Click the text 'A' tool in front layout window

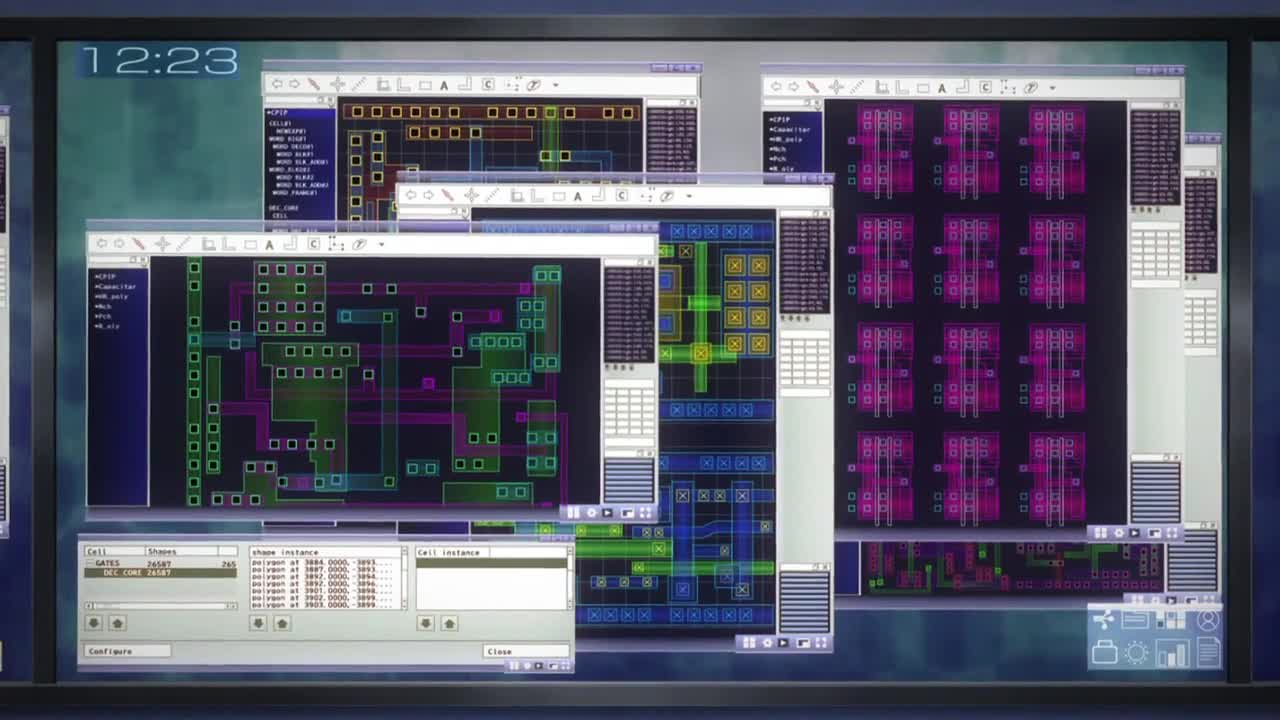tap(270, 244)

* * *

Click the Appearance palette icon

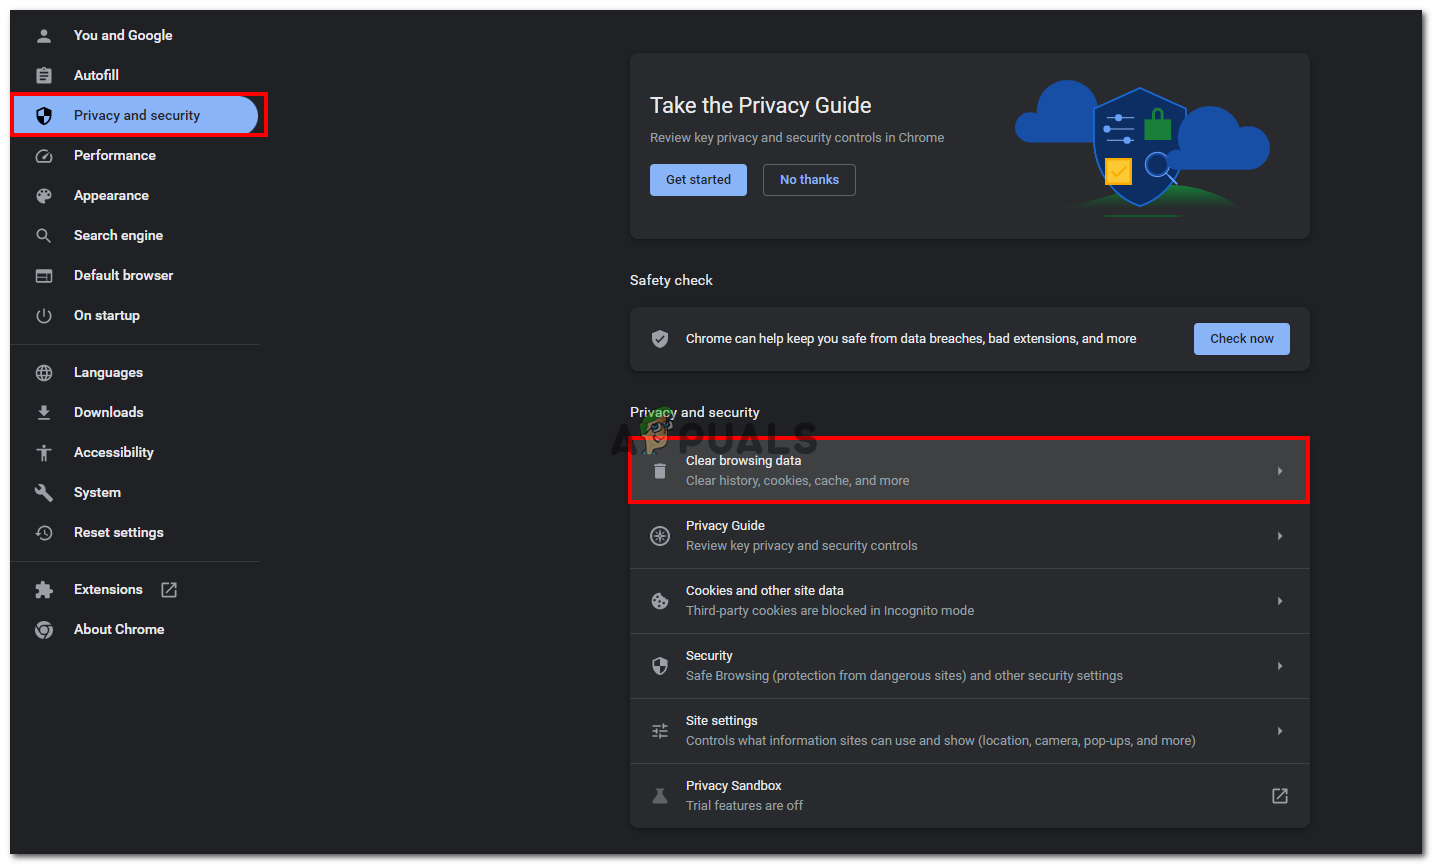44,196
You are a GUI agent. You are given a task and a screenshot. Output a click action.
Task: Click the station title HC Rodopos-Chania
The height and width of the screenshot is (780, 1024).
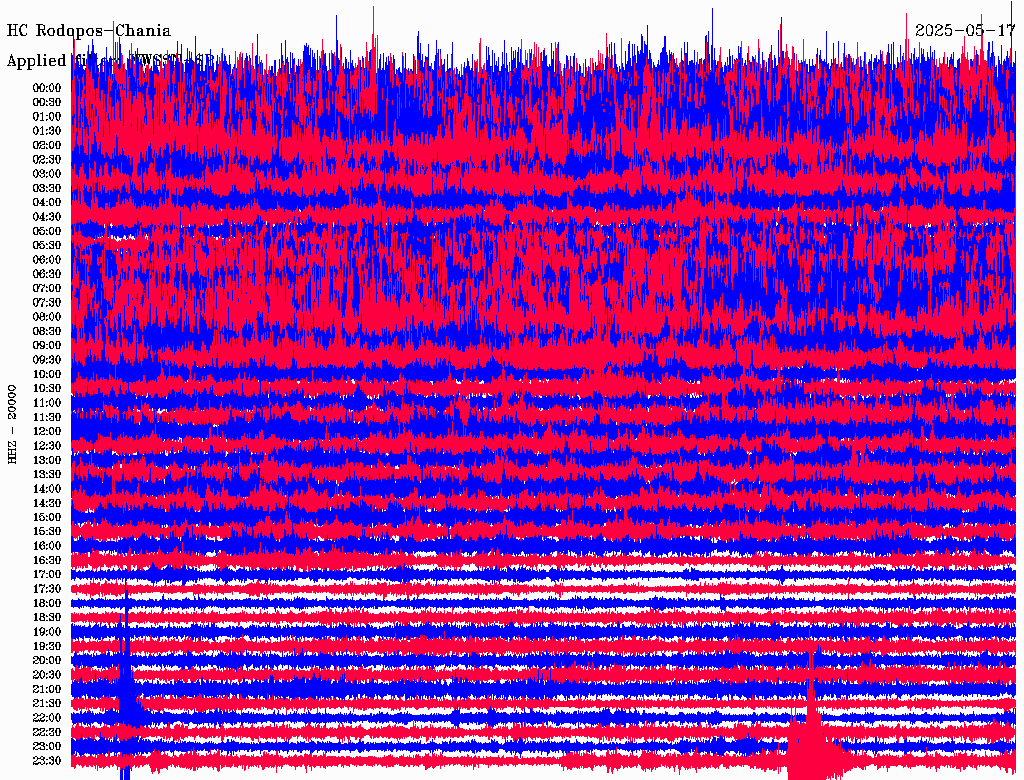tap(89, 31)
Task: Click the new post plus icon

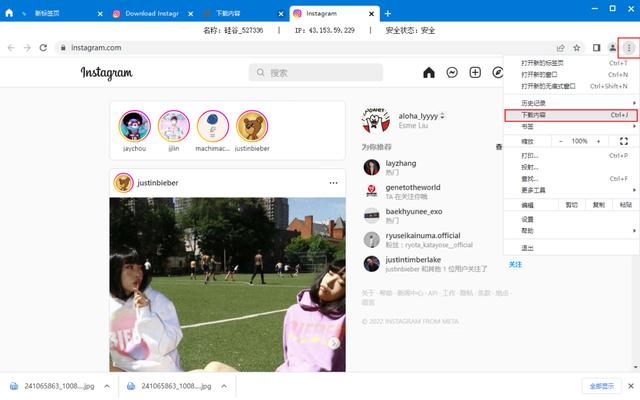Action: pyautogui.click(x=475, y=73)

---

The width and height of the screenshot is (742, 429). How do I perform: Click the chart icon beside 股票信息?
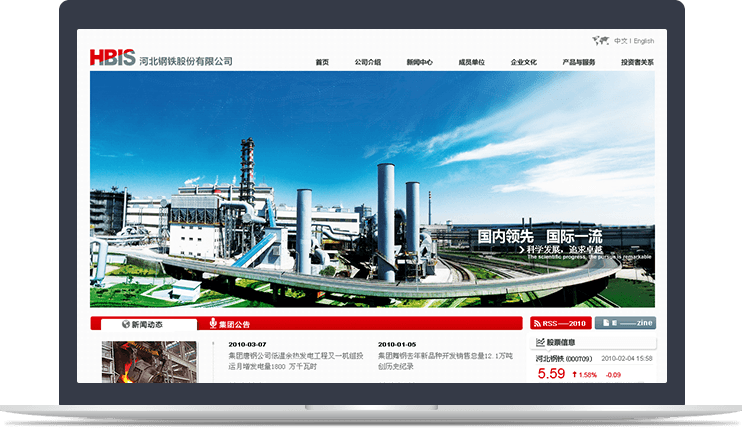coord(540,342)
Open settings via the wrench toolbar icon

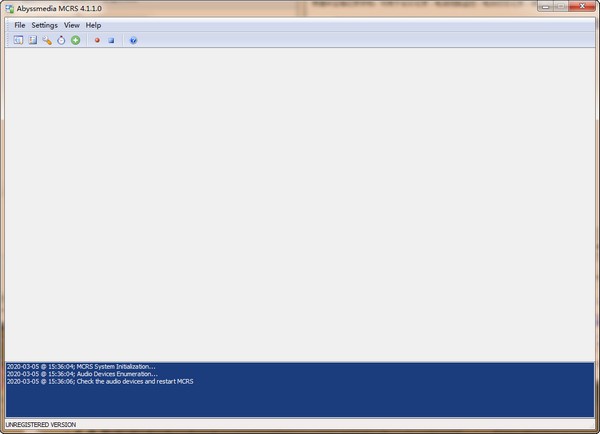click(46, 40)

Task requirements
Repeat the listing from the line containing "The width and" up to and including the line containing "click(46, 40)", leaving out the pictures.

The output
The width and height of the screenshot is (742, 429). How do I perform: Click the chart icon beside 股票信息?
coord(540,342)
Open settings via the wrench toolbar icon

click(46, 40)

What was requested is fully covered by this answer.